慌乱只是一瞬,下一刻沈笃之又恢复了之前的淡然。
不过做了一日邻居,就以道谢为由登门,过分的热络让他回想起了些不怎么美好的记忆。
双手背在身后,他避开递到眼前的食盒,再开口时语气比方才又冷了几分:“娘子客气,但不用了。”
想从他没什么情绪的脸上瞧出些端倪还真是件难事,可谁让苏时眠家中尽是些迂腐的读书人,她几乎立刻猜到了缘由。
“巷子里的人家都送了,郎君已是最后一家。”
只当自己没发现他的拒绝,苏时眠再次把食盒往他身前一递。
这回,沈笃之没再拒绝,只是接过食盒时脸上多了丝窘迫。
离开上京许久,他还是没能改掉草木皆兵的毛病,平白将不堪的记忆怪罪在一无所知的苏时眠身上。
“多谢娘子。”提着食盒,沈笃之郑重道了谢。
送完东西,苏时眠不再耽搁,转头就回了自家院子。
倒是沈笃之提着食盒回席,还没坐稳就感觉到了投射在自己身上的两道炽热目光。
他无意提起昨夜之事,随口道:“邻居送来的,家家都有。”
方才缓和气氛的郎君与苏时眠有过一面之缘,正是姓赵的郎君。
他还记得苏时眠是个年轻貌美的小娘子,见状凑上前去问道:“送的什么?”
沈笃之顺势打开食盒,还没看清菜色,身侧的赵郎君已不禁“哇”了一声。
“酱焖肘子、红烧排骨、油炸丸子……”等取出最后一碟肉包子时,赵郎君嘴角的笑再也压不住了,“苏娘子真是个妙人,生怕你被饿着了,竟准备了这么丰盛的菜肴。”

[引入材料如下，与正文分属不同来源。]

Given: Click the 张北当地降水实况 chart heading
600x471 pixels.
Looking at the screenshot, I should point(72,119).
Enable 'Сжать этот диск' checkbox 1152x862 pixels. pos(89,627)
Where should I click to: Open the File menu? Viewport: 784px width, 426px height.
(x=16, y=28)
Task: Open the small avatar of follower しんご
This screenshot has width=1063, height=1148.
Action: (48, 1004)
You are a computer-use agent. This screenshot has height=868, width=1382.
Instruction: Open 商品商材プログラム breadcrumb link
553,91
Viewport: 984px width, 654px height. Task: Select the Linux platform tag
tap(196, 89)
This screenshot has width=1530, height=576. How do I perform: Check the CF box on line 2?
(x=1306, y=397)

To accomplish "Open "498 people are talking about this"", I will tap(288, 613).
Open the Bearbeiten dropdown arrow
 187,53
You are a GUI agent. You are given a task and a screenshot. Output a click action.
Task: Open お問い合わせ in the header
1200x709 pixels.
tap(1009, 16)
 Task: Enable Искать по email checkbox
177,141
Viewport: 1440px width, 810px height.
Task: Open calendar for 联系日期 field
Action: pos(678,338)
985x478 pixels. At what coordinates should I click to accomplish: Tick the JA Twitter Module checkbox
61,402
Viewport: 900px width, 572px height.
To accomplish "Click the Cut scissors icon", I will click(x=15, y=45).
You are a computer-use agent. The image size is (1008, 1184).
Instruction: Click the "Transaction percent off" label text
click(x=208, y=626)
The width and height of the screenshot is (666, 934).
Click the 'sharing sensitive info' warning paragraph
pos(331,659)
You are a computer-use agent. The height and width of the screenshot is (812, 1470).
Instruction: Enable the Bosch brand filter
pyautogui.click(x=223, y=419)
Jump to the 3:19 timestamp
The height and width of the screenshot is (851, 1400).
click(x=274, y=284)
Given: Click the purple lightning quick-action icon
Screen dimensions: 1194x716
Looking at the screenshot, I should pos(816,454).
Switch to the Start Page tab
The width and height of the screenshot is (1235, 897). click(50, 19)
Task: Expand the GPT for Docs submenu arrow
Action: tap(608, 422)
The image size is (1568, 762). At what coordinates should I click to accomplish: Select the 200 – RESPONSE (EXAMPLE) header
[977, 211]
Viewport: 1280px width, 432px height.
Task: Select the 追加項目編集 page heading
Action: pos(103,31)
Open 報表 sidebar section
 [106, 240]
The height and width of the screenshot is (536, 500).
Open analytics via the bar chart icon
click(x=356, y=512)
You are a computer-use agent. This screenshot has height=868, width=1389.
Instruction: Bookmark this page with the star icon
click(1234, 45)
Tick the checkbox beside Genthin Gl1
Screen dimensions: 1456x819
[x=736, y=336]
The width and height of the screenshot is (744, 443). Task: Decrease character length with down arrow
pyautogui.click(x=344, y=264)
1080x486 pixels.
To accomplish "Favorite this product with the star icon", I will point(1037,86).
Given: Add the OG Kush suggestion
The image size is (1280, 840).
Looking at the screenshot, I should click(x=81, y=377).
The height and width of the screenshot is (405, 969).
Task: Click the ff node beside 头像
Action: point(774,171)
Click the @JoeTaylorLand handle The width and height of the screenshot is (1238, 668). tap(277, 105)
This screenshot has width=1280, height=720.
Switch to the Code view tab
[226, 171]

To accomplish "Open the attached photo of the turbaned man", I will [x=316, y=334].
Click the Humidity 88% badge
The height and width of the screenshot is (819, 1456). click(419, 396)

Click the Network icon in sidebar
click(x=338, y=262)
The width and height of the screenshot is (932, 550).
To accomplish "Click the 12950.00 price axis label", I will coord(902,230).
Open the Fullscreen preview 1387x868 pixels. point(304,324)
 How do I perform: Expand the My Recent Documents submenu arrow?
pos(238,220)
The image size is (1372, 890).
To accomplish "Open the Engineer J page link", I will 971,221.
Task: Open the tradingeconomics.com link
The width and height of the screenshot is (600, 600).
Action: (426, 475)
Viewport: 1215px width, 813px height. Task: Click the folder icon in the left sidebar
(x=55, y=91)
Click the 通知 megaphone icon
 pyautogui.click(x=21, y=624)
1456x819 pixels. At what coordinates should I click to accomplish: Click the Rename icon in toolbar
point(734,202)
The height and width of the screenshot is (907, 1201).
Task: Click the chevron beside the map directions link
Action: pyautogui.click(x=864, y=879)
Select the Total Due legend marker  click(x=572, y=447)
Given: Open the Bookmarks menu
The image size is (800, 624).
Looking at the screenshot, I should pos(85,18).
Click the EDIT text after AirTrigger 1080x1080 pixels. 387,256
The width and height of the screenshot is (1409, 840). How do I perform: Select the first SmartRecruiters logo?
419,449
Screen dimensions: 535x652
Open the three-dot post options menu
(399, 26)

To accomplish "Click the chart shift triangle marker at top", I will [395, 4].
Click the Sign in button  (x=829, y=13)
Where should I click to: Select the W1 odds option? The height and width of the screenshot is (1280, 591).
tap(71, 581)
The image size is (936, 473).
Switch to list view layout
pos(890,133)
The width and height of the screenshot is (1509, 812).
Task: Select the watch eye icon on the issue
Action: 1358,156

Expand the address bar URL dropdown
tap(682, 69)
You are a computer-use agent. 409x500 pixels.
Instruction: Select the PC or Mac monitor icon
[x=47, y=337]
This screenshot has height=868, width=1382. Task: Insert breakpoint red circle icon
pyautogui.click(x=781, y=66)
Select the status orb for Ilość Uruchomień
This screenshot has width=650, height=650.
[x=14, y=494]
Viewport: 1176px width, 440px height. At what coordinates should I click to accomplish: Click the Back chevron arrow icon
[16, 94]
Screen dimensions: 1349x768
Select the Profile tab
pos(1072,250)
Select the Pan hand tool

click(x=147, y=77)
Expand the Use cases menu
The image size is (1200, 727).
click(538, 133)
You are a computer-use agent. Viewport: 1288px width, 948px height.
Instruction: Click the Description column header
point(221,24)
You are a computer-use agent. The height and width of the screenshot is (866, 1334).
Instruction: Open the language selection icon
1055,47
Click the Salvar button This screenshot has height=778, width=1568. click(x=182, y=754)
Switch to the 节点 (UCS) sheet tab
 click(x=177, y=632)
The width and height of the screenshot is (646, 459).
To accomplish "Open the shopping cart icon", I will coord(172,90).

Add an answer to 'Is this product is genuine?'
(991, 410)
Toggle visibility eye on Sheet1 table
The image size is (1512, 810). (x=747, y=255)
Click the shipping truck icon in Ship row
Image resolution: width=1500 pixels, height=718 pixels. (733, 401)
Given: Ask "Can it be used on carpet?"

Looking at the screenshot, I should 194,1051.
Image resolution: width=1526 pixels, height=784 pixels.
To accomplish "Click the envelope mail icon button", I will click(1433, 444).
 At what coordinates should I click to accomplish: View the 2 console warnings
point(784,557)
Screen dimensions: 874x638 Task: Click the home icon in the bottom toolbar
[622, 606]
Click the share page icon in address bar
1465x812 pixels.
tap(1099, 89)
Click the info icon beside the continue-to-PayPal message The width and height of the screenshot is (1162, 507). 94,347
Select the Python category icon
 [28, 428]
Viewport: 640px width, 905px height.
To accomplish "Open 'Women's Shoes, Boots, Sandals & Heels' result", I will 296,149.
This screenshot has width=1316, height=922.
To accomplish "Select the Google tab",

被一一取出的佳肴色香味俱全,赵郎君是个老饕,率先拿筷子夹了一口酱焖肘子塞进嘴里。
等炖得软烂却不肥腻的肘子滑进嘴里,他兴奋得双眼晶亮,不吝夸赞道:“这肘子炖得入味,火候拿捏正好,适合拿来下饭!”
沈笃之挑剔,并不怎么喜欢味道重的吃食。
可想到苏时眠笑着把食盒递到自己跟前的模样,他还是捧场地尝了几口。
滋味出乎意料的不错,让他一口接一口,险些停不下来。
天黑时,沈家的这场聚会总算结束了。
沈笃之和赵郎君都还清醒着,也就丁郎君自斟自饮,竟是醉了。